Он заинтересовался. Сел поудобнее и откинулся на спинку кресла, ожидая спектакля.

— Творят тут, что хотят, — я чувствовала, что меня заносит, но остановится не пыталась. Меня все достало!

— Доводят женщин до скотского состояния, — чуть не кричу, вскакивая, и теперь пора брать себя в руки. Минуту просто смотрю на него, медленно опускаюсь назад.

— Между прочим, следующая у него на очереди — Маша, — картинно вздыхаю, кошусь на него одним глазом.

Мне показалось, или он вздрогнул?

— Так что? — мой тон опять меняется и сейчас очень жесткий. — Мужской особи можно делать тут что угодно, развлекаться, оставляя за собой голое пепелище, а у меня нет никакого права даже на попытку исправить весь этот ужас? Я, конечно, неуправляема и неисправима, пощады мне нет, стыд мне и позор и заслуживаю я только самого серьезного наказания, а вот Маша?
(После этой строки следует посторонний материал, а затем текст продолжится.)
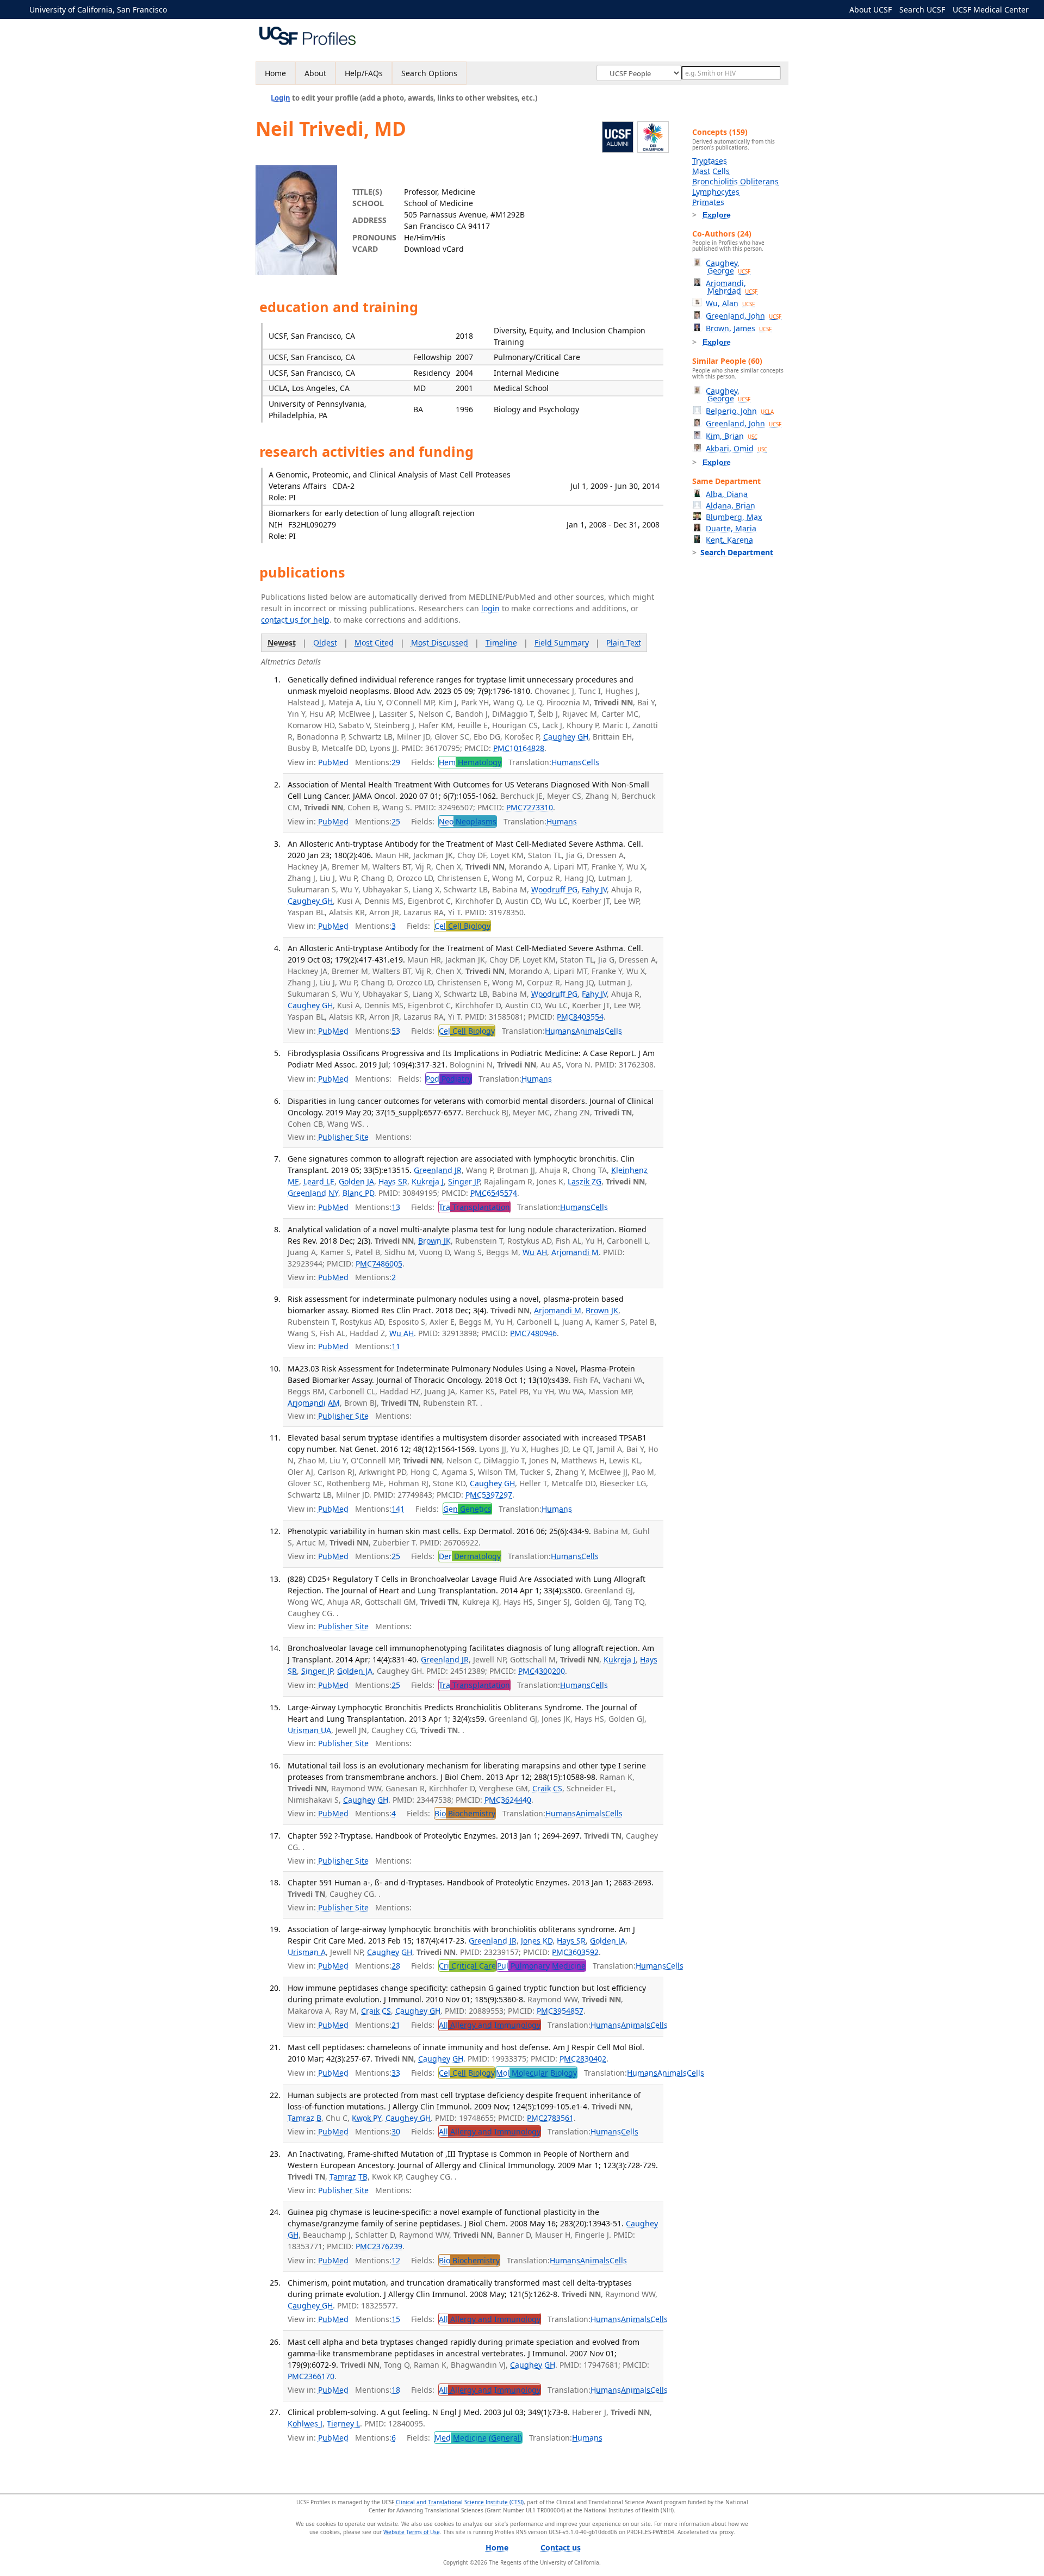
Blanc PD (358, 1193)
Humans (566, 762)
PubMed (333, 762)
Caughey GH (565, 736)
Ее, может, тоже ему отдадим? Она-то чем провинилась? Тем, что влюблена в самого большого сухаря на свете?

Он молчит, но моя тирада что-то с ним сделала такое, я и сама не совсем понимаю, что. В любом случае я сказала все, а у него теперь много поводов для раздумий, так что просто возвращаюсь в рабочую комнату.

Вечером он подходит ко мне, все уже разошлись, а я до сих пор сижу, заглядывая в темный монитор, так тоскливо! Уволить может, хочет? Пускай, сама я уйти не могу, пока я тут работаю Кирилл пусть на миллиметр, но ближе.

Его слова очень неожиданны и я не сразу их понимаю.

— Извини, — говорит Борис Сергеевич, — мне жаль.


Не знаю, что произошло, но Артур больше не появляется и не звонит. То ли мои слова до него дошли, то ли Борис Сергеевич наконец принял меры, дни текут сквозь мое равнодушие, не оставляя никаких следов. Даже мысли об Артуре, которые раньше вызывали ярость, больше не оставляют ни единого следа на моей крепкой янтарной скорлупе.


А потом наступает последнее утро.

Кирилла нет. Абонент недоступен.

Я иду на работу, и не могу удержатся — кабинет Бориса Сергеевича так близко. Вхожу без стука, он мельком смотрит на меня, изучая бумаги из лежащей перед ним кучи. Он знает, что мне надо!